Surge Protection for Office

Soldato
Joined
18 Oct 2002
Posts
4,656
Location
The Darkside
A local business called me in to fix a few systems but I was in for a shock. An electrician was changing over to a generator because of the DNO doing work in the area and the sparky made a mistake and blow every printer up, cabinet switches/routers and every computer except two latest systems.

It was a mess. Anything turned on at the socket died. I've replaced the computer psu's and installed new switches and so on.

What is the best way of surge protecting everything in the office so something like this can hopefully be avoided? Can you get protection for the Consumer unit to protect a circuit or surge protected 3-pin faceplates etc?

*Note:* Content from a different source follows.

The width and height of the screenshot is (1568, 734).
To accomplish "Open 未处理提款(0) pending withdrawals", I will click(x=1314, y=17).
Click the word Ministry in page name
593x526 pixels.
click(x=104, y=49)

I don't want the mess of surge protected extension cords everywhere especially when there are 15+ computers and other specialised equipment in operation.
 
Last edited:
I wouldn't trust a £5 surge "cube". But that's just me!

My APC smartUPS committed suicide several years ago when I had a power surge (lightning storm), saving all my equipment connected to it.

About 6 months ago, another lightning storm destroyed my APC backUPS. Everything was ok apart from one of my Dell 2007WFP monitors which popped a cap. I had it replaced and it lives again (it was a 9 year old monitor at the time though).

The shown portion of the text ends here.